Picture perfect in the land of fire and ice
Tim Rudman is a fine art photographer and internationally renowned darkroom printer who began his involvement with photography in the 1960s whilst studying medicine in London. Tim is acknowledged as one of the very finest landscape photographers active today. Working exclusively with film and wet processing, he is widely held responsible for the popularity of the Lith Printing process and chemical toning techniques. essence caught up with Tim before the start of this year’s touring solo exhibition promoting his new book ‘Iceland, an Uneasy Calm’.
All images: selenium and thiourea toned silver gelatine ©Tim Rudman. All rights reserved.
Q Tim, you have a medical background. Photography is regarded as a method of recording fact and a medium of artistic expression. Did your medical studies spark your interest in photography?
A No, although it was whilst a medical student that my photographic epiphany moment occurred when I picked up a book by South African photographer Sam Haskins. It was instant and within weeks I had located a darkroom and was teaching myself to print.
Q Which artists and photographers have been your main inspiration?
A At school and as a student I liked visual ‘art’, in particular Rodin and Michaelangelo, and I constantly littered my books and files with sketches of bits of their sculptures. My earliest photographic influences were Sam Haskins – for his then-daring use of design, grain and composition – and American photojournalist Eugene Smith, for his amazing interpretation through printing and for his use of deep dark tones.
Q What initially drew you to working in black and white?
A That is easy. I always drew in black and white, never colour. With photography, it didn’t occur to me then to work in anything but black and white. That is how I ‘see’.
Q You have pioneered Lith Printing – what do you feel this process has added to your work?
A Ironically, colour. Although ‘false colour’ and its ability to add layers and dimensions to a print that no other process can. It expanded my creative horizons in ways I was not expecting and that is quite addictive.

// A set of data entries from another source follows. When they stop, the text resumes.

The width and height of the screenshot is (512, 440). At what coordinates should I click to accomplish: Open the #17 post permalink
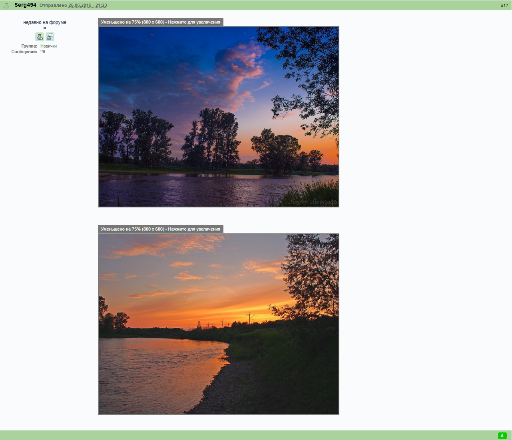pos(504,6)
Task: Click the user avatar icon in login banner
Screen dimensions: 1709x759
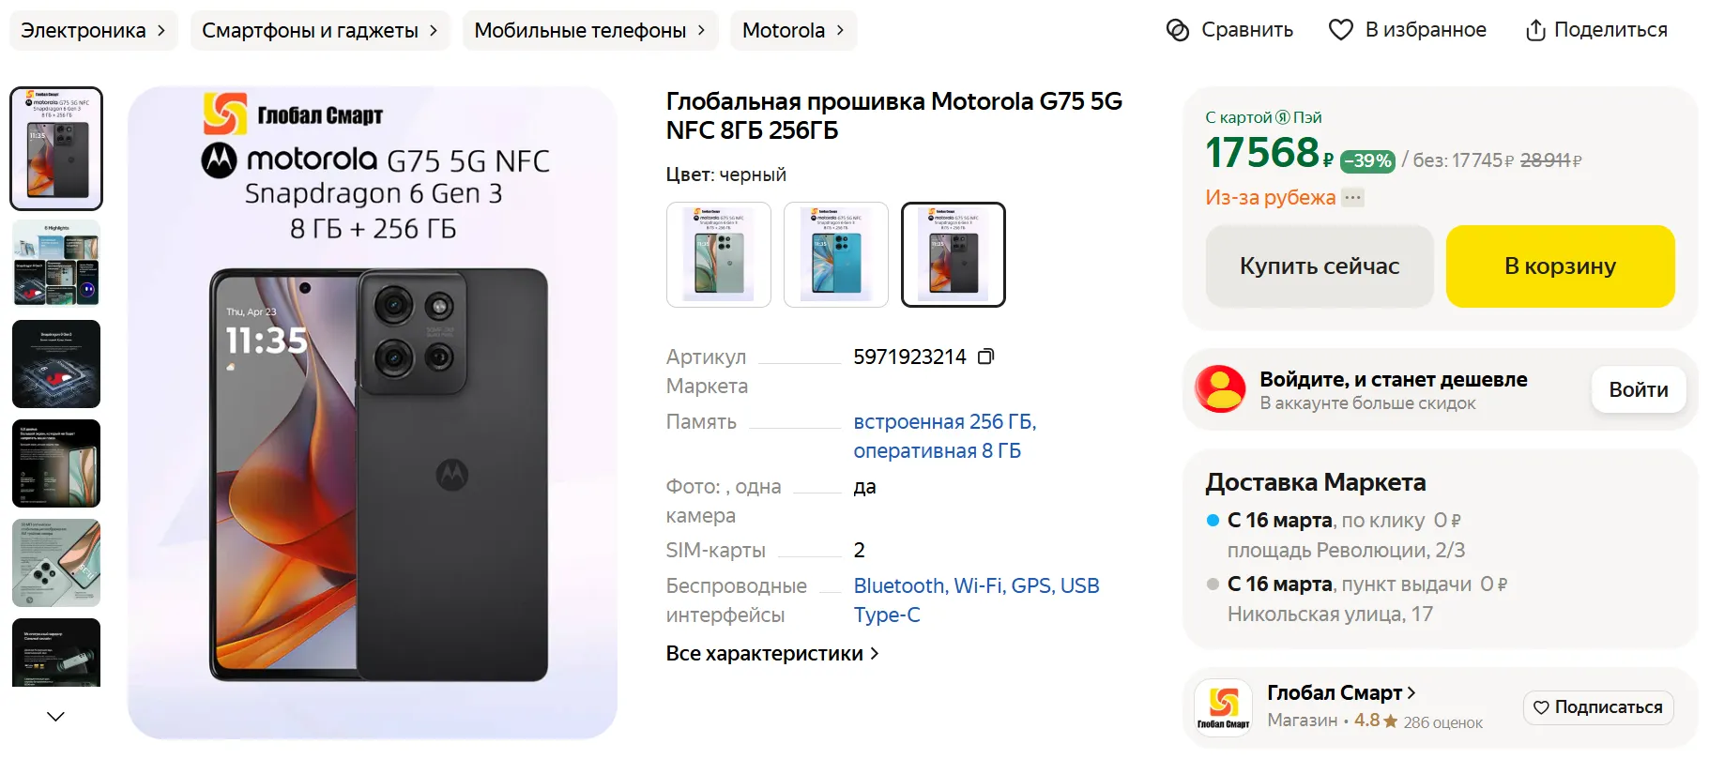Action: pos(1219,389)
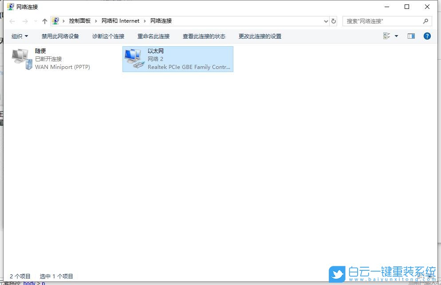
Task: Select the 随便 WAN Miniport connection icon
Action: click(x=20, y=59)
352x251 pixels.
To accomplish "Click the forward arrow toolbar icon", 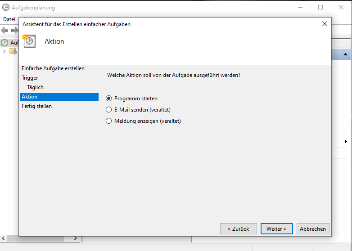I will tap(14, 30).
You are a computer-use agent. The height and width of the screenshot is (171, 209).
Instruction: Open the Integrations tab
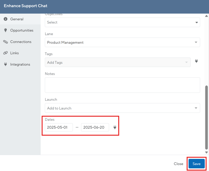[x=20, y=64]
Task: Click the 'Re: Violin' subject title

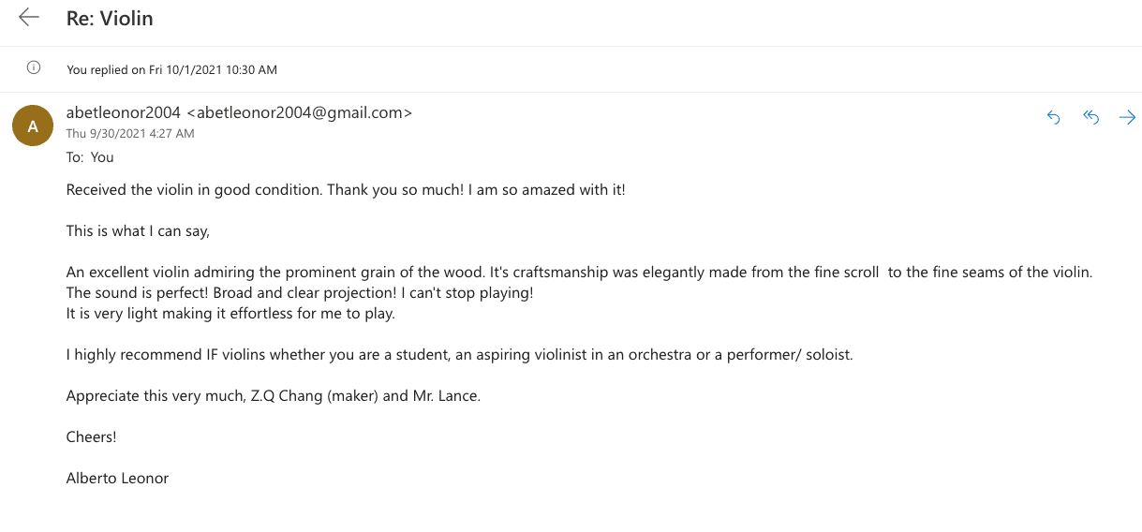Action: point(110,19)
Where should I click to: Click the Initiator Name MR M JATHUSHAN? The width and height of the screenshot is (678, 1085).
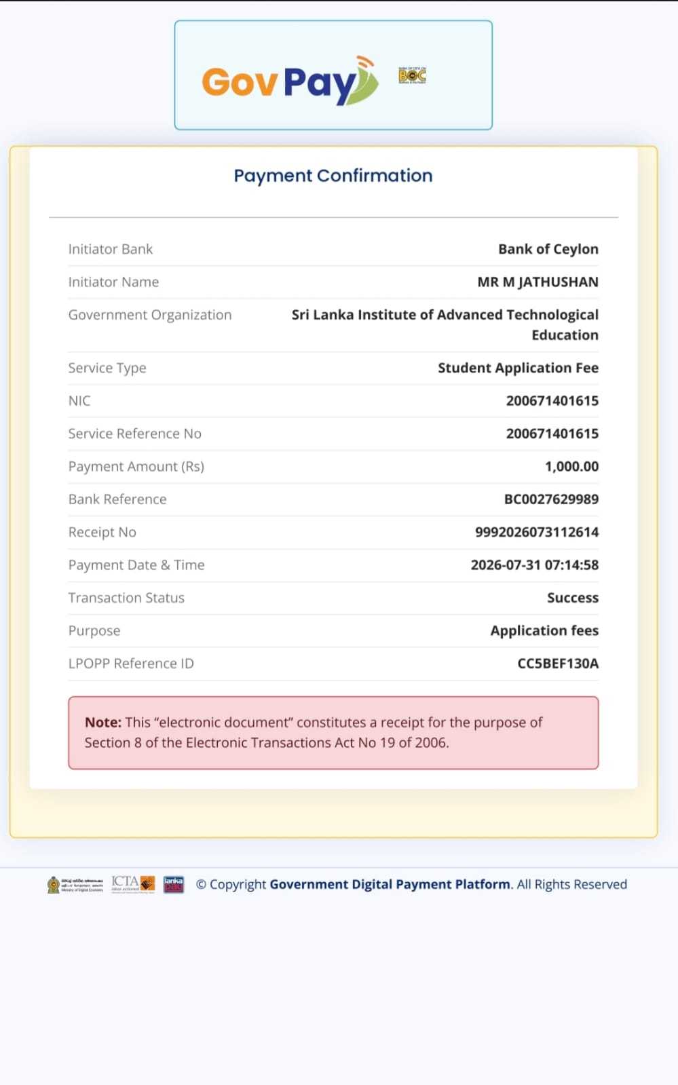(x=538, y=282)
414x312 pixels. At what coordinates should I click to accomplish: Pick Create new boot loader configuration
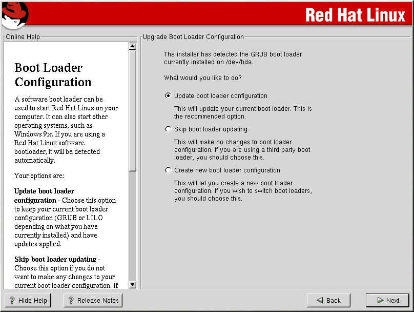click(168, 170)
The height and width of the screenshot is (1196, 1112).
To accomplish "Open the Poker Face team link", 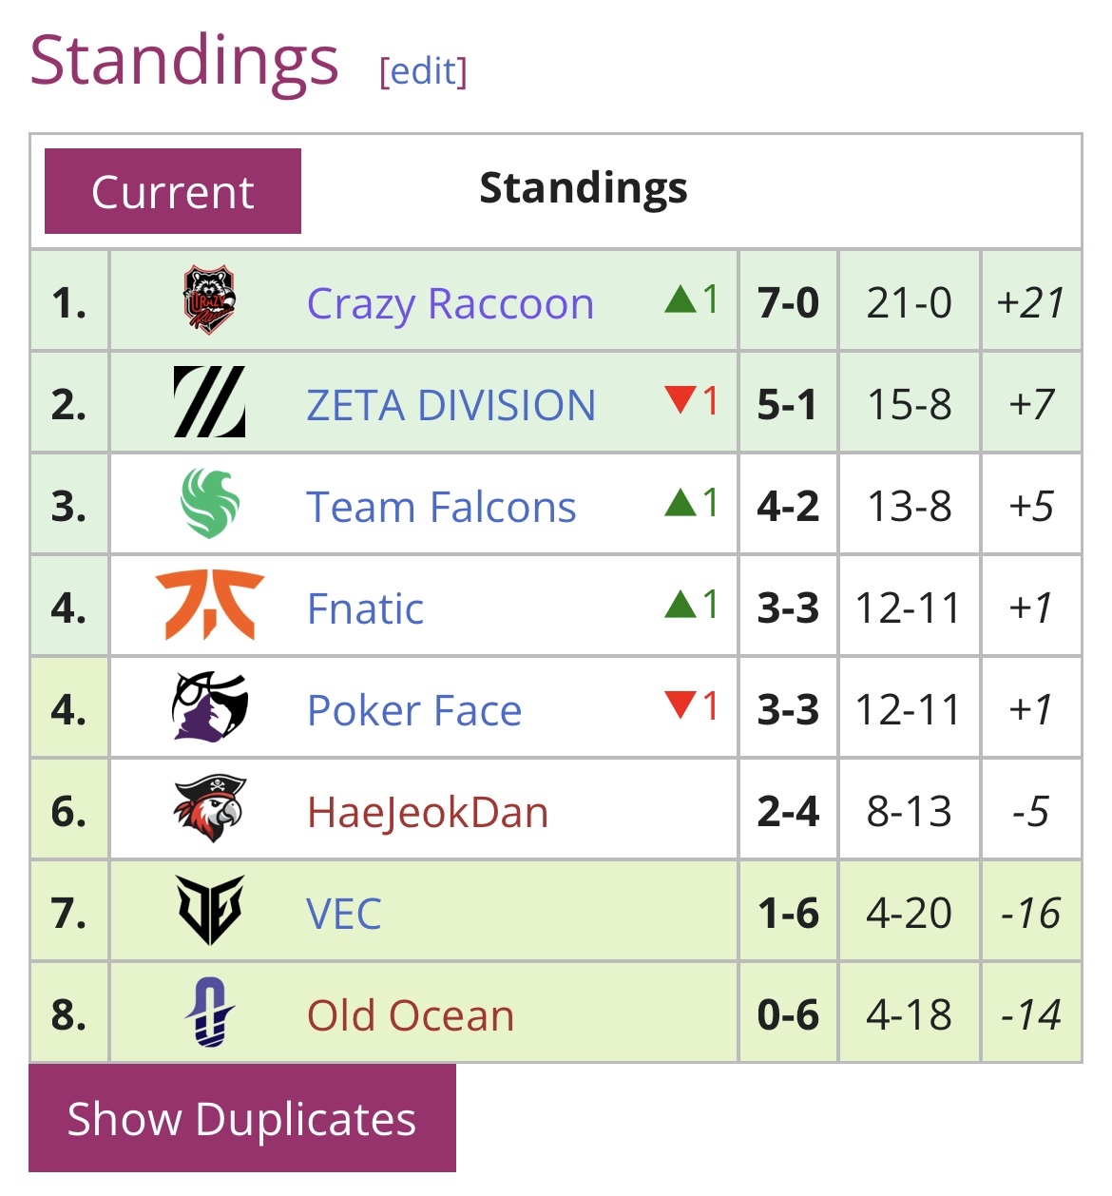I will pyautogui.click(x=414, y=711).
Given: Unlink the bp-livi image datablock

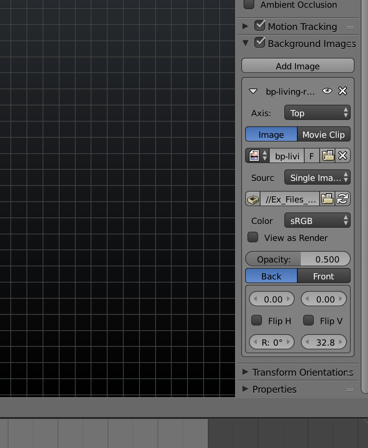Looking at the screenshot, I should click(x=342, y=155).
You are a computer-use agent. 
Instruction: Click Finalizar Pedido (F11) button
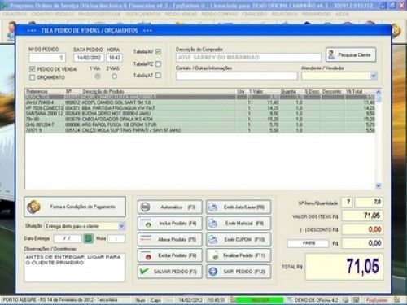click(239, 255)
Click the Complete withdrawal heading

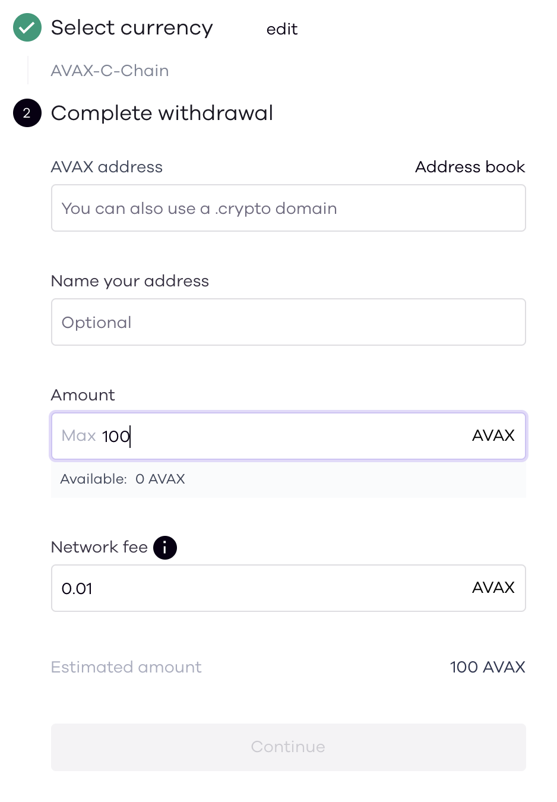(x=162, y=113)
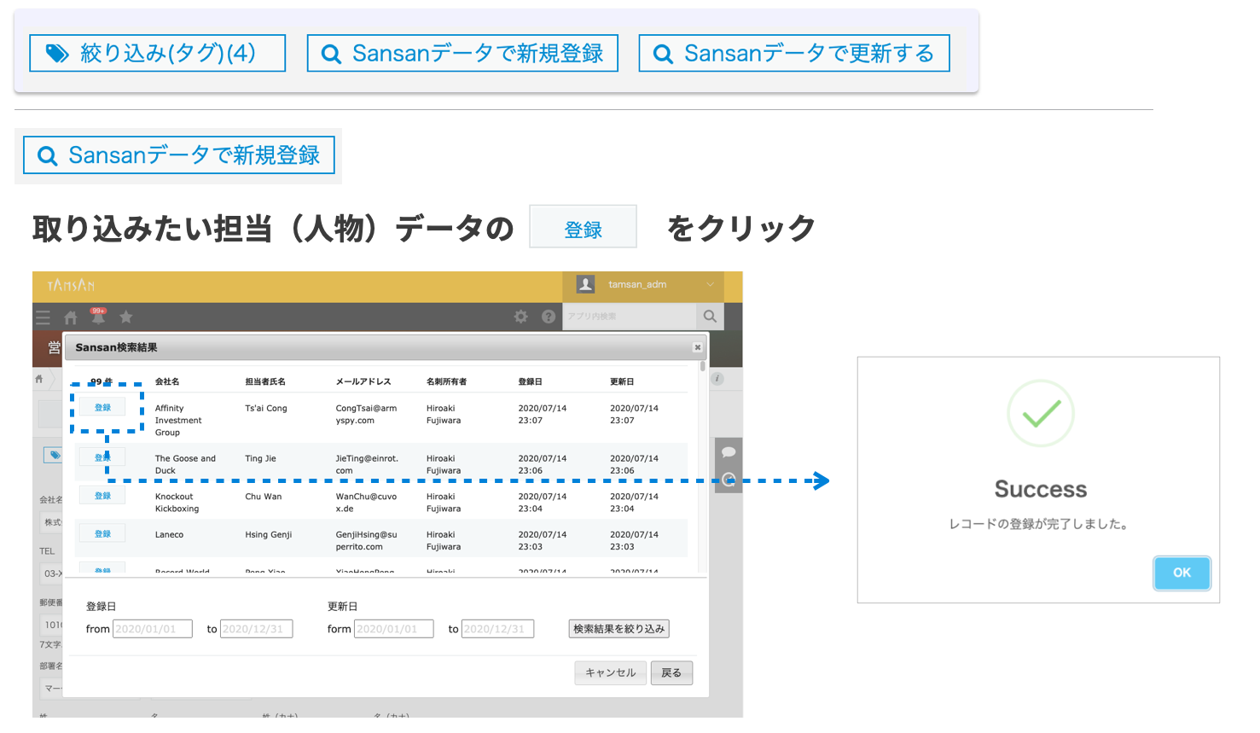The width and height of the screenshot is (1260, 733).
Task: Open the comment bubble side panel
Action: click(729, 452)
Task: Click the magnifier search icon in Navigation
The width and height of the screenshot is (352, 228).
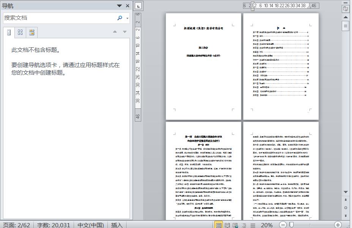Action: [120, 18]
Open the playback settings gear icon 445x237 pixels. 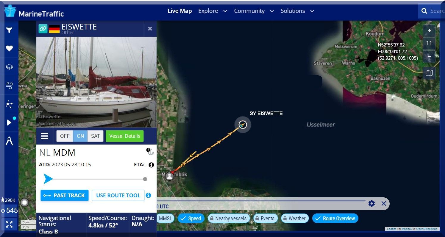pos(371,204)
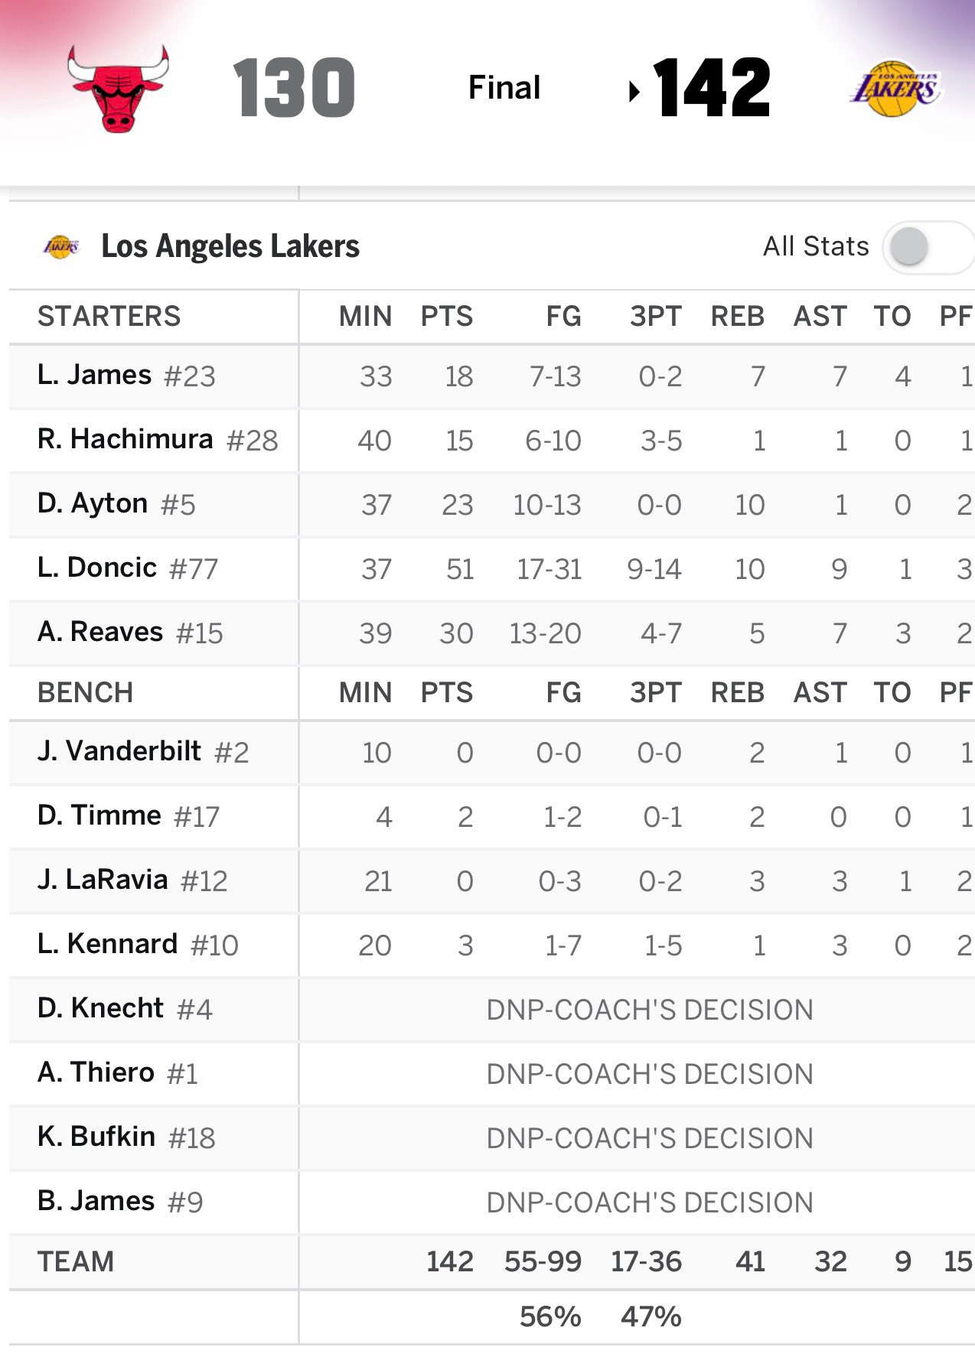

Q Your work looks as though a lot of planning and pre-thought goes into it. Do you meticulously plan each shoot and image?
A No. I’m more reactive than that. I don’t like the idea of executing a carefully preconceived image. For me, the essence of an image has to be ‘discovered’ and explored. I do have ideas about where I want to shoot and when and what I might want to explore when I get there. These might be sketched out in my head, but in reality the images develop (no pun intended) during that time in response to the weather, the light and what they arouse in me and are often quite different. I do revisit some locations repeatedly when I feel there is something I haven’t quite identified.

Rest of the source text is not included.